• DIRECTION:
Reproduce the Berlin Wall anniversary piece from "For its part, the" up to and including "Asia starting Wednesday.", substituting "prior commitment" for "scheduling conflict".

• PAGE EXTRACT:
[START]

Monday, November 9, 2009

Berlin Wall: 20 Years Later, No President?

This is the 20th Anniversary of one of the GREATEST Moments in Human History, the fall of the Wall in Berlin. Where is our President?
Here are the highlights of my thoughts on this issue for today's radio program:

President Obama squeezed in a trip to Copenhagen last month to lobby, unsuccessfully, for Chicago to host the 2016 Summer Olympics. He plans to travel to Oslo next month to accept the Nobel Peace Prize, an award that even Obama has said he does not deserve. And this coming week, he sets out on a weeklong tour of Asia.

But the president does not plan to travel to Germany to attend the 20th anniversary celebration Monday of the fall of the Berlin Wall, drawing heated criticism from those who say he's ignoring a shining triumph of American-inspired democracy.

"A tragedy," is how former House Speaker Newt Gingrich described Obama's absence.

Some question whether the decision not to go was a nod to Russia, with which the Obama administration is trying to mend relations, or just another attempt to play down the perception of the United States as an exceptional superpower.

For its part, the administration is citing a scheduling conflict. The White House says the president simply does not have the time to go, with the trip to Asia starting Wednesday.

[END]

• MATERIAL:
[START]

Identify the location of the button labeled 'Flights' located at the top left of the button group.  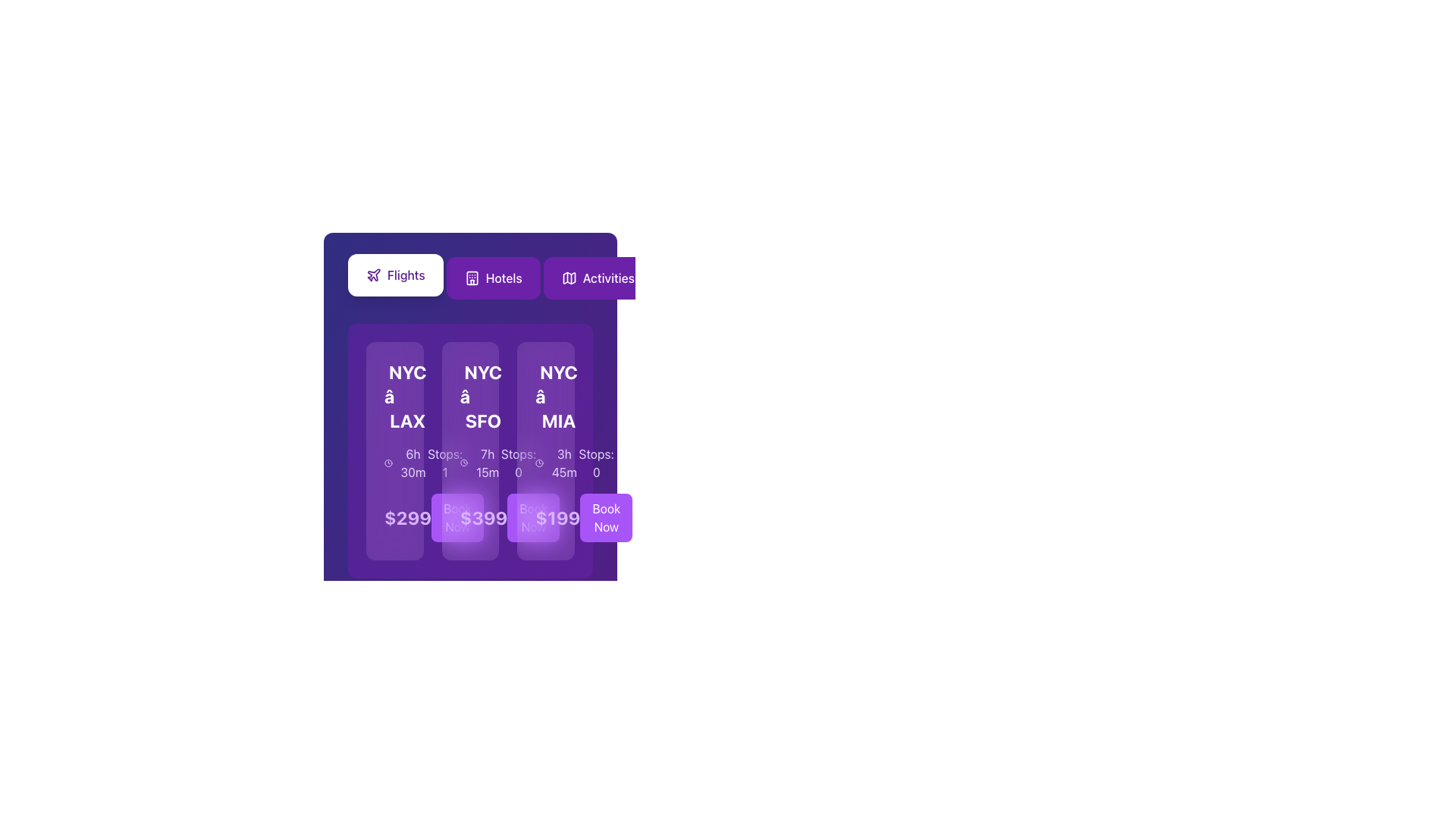
(395, 275).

[END]

• SOLUTION TO THIS TASK:
For its part, the administration is citing a prior commitment. The White House says the president simply does not have the time to go, with the trip to Asia starting Wednesday.